**Material**.
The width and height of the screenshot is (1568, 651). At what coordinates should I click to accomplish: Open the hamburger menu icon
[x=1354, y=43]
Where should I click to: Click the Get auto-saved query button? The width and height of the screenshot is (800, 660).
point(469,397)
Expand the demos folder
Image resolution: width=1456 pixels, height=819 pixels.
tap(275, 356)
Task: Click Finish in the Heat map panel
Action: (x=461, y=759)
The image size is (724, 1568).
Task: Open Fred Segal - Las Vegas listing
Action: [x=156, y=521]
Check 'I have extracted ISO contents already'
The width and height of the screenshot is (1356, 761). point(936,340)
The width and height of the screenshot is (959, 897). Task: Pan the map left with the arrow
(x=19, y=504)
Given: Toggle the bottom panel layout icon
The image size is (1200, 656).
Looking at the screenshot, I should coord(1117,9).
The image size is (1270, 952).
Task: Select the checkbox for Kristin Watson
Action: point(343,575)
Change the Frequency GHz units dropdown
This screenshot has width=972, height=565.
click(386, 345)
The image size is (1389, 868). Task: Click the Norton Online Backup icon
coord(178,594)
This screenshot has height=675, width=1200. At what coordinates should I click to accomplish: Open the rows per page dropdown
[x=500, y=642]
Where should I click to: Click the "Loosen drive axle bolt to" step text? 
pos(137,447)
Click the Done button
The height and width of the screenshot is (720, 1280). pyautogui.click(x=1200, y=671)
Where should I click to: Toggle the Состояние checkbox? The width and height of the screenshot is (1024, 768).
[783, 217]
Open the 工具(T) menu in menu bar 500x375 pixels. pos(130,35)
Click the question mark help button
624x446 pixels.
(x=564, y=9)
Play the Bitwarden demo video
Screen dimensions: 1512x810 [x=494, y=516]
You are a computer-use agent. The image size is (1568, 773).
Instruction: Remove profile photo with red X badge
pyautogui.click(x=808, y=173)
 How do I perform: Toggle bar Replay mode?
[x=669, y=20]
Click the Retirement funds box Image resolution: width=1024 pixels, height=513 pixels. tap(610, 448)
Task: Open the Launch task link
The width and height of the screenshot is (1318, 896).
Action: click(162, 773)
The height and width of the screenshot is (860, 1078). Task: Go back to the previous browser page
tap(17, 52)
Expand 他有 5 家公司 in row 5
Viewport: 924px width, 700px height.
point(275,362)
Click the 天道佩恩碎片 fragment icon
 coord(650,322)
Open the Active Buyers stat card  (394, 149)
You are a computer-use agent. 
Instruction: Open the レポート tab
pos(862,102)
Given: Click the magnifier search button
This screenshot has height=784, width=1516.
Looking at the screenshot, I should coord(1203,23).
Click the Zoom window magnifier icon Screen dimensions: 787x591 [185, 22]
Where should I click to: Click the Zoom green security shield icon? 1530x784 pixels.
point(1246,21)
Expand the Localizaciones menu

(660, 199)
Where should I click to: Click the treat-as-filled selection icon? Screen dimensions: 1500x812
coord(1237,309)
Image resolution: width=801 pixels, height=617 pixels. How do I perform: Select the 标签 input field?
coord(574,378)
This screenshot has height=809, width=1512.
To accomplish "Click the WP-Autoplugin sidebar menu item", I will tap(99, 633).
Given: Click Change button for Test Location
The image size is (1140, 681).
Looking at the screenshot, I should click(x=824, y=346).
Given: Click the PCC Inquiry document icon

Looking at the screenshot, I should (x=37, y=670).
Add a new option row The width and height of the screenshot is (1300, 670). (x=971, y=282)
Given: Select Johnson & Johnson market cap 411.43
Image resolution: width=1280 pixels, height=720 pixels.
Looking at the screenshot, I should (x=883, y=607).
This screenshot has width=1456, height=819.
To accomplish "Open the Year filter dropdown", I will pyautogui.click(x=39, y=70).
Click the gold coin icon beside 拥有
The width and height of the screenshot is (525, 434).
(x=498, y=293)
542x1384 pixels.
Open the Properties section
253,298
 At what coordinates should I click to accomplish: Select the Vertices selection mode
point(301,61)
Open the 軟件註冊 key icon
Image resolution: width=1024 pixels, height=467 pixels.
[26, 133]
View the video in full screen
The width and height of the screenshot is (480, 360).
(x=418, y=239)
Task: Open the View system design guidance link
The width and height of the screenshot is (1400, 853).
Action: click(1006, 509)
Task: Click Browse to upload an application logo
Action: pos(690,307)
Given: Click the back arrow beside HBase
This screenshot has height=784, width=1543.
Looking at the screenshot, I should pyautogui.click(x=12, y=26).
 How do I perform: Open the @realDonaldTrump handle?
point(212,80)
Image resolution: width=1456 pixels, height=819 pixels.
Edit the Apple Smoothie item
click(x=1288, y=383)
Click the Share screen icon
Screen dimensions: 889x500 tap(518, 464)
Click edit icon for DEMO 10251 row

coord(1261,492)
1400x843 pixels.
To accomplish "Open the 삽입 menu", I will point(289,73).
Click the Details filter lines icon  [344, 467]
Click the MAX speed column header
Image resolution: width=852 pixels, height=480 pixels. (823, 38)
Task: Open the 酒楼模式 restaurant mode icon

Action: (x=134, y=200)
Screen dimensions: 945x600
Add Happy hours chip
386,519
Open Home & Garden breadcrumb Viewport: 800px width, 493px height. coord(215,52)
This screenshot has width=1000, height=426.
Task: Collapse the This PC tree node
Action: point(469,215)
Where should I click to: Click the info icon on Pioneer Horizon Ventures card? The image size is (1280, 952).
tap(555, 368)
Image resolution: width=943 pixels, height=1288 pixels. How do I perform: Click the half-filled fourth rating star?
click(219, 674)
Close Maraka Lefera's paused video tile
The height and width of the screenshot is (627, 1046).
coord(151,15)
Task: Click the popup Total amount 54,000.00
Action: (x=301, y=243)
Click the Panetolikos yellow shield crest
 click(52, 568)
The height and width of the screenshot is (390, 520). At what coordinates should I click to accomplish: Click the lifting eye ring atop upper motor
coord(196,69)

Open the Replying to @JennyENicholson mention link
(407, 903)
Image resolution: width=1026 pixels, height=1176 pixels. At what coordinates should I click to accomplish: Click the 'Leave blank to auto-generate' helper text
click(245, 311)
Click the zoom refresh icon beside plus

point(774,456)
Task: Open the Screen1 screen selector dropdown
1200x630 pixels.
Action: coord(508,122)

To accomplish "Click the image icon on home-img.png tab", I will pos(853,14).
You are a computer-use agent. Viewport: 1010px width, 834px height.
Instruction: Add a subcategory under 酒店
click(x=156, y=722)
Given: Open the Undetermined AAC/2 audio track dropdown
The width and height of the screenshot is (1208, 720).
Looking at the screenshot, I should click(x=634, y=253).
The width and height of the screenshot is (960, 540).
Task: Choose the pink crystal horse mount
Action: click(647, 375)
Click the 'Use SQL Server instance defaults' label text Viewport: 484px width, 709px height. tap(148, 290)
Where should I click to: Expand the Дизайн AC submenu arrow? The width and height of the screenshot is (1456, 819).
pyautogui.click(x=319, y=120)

**Your goal**. Pull out every line of the records that contains the word "card", matching its case exactly.

**Output for this task**.
Open the Active Buyers stat card  (394, 149)
Where should I click to: Click the info icon on Pioneer Horizon Ventures card? The image size is (1280, 952).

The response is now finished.